━━ The records ━━

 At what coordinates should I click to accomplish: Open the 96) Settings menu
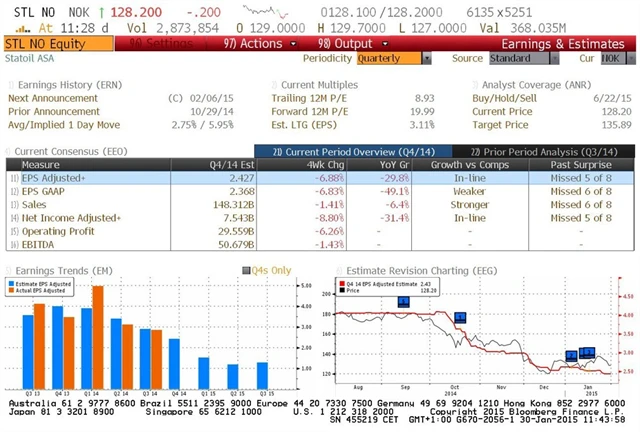coord(165,44)
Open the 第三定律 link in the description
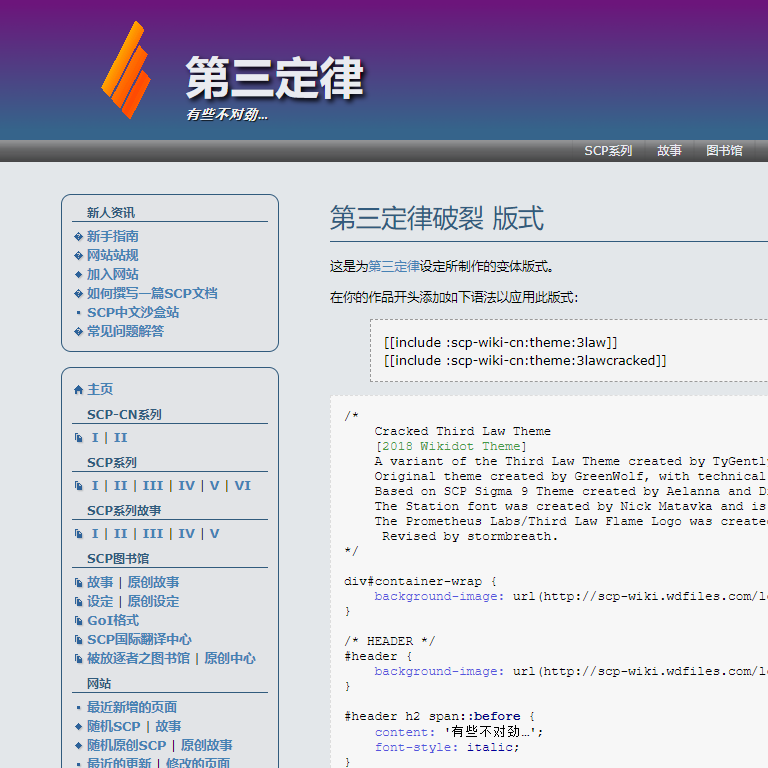The image size is (768, 768). 394,267
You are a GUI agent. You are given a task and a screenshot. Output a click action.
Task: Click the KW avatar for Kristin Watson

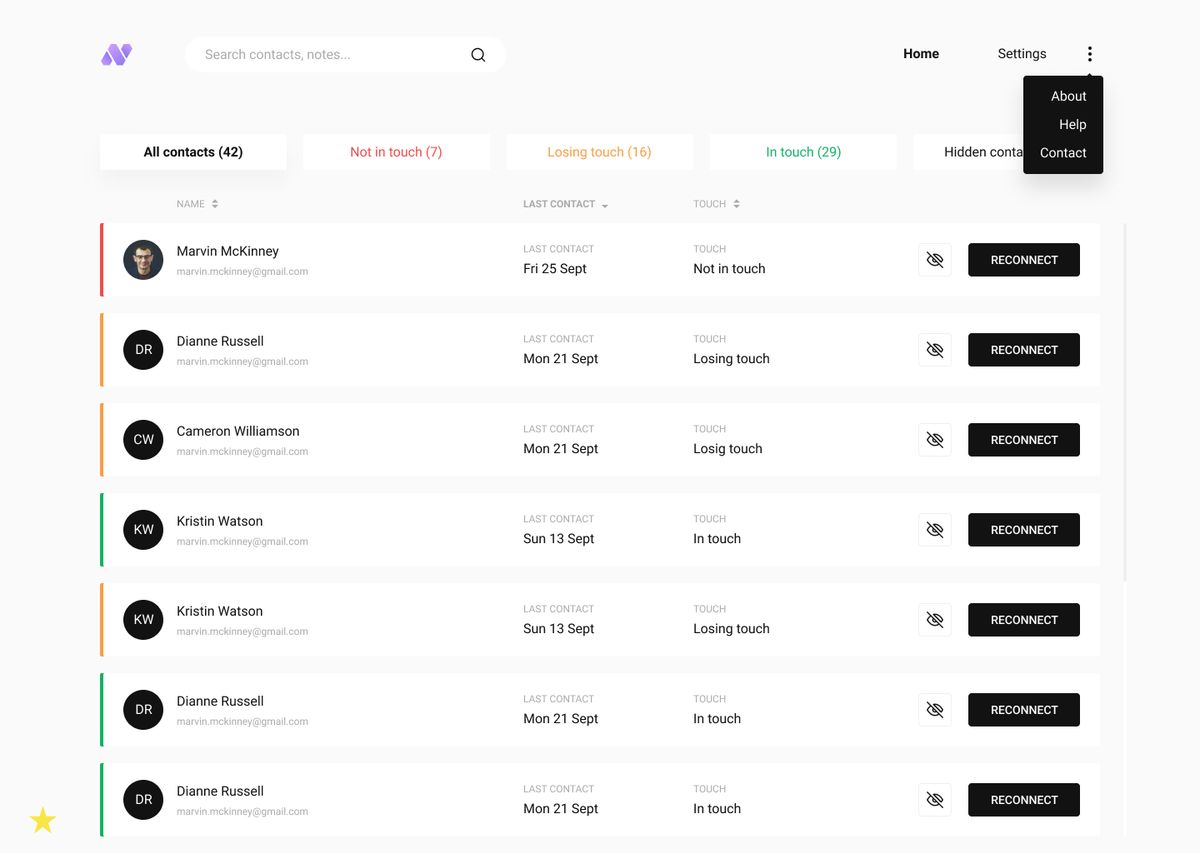pyautogui.click(x=143, y=529)
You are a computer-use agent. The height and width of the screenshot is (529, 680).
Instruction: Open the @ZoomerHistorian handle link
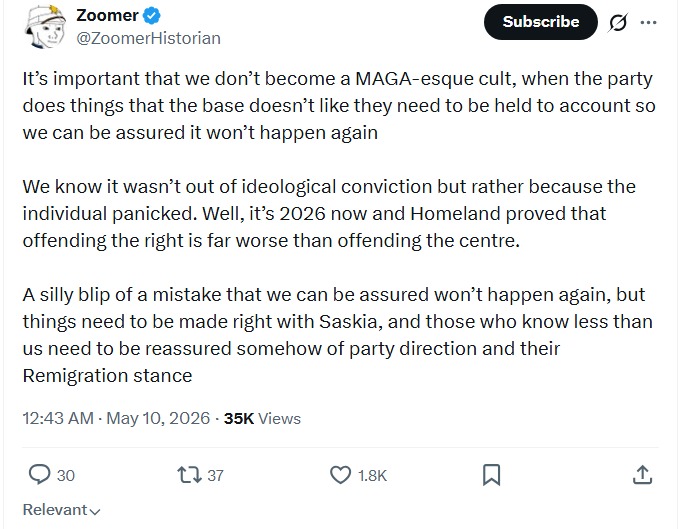(x=148, y=38)
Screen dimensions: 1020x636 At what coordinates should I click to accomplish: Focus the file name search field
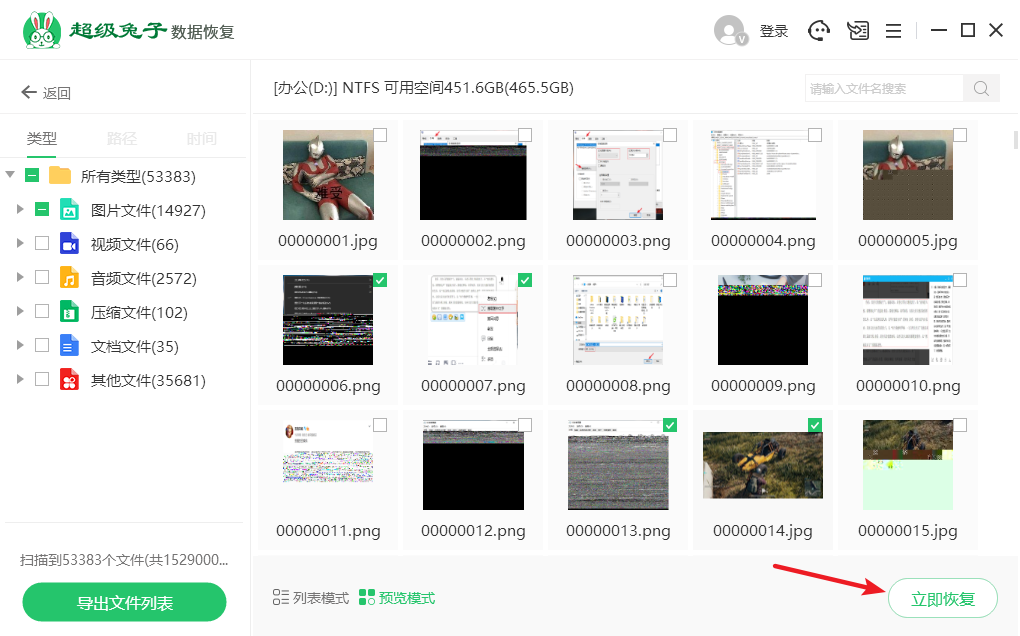click(x=884, y=88)
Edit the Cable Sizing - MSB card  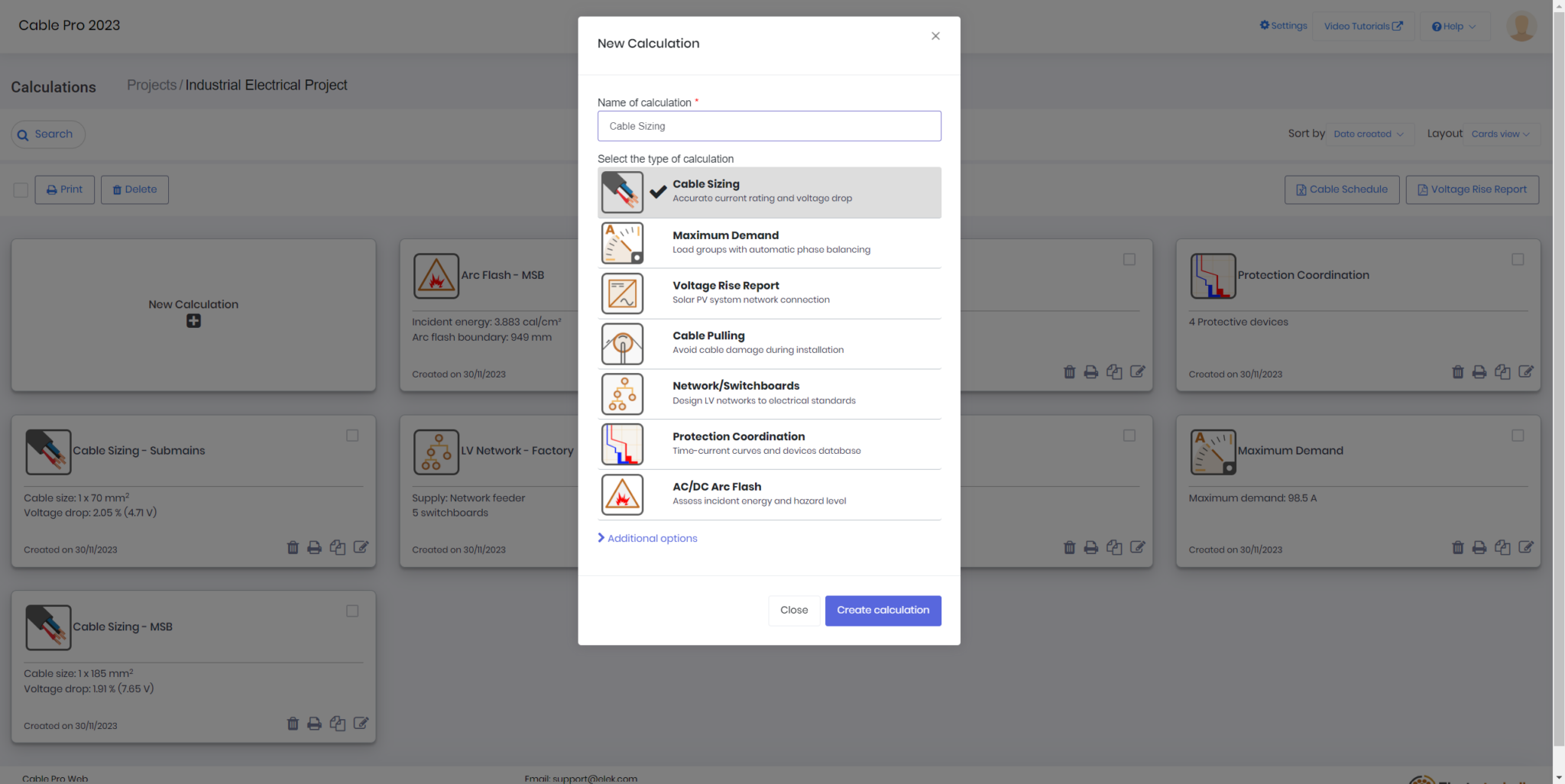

━━━

Work task: With all pictures omitted, return exactly the lines from the one containing "You are a GUI" through the end of the entries above.

Written reply:
You are a GUI agent. You are given a task and a screenshot. Output a click action.
Task: Click the KW avatar for Kristin Watson

pyautogui.click(x=143, y=529)
You are a computer-use agent. The height and width of the screenshot is (529, 680).
Instruction: Open the @ZoomerHistorian handle link
(x=148, y=38)
Screen dimensions: 1020x636 At what coordinates should I click to accomplish: Focus the file name search field
click(x=884, y=88)
Edit the Cable Sizing - MSB card  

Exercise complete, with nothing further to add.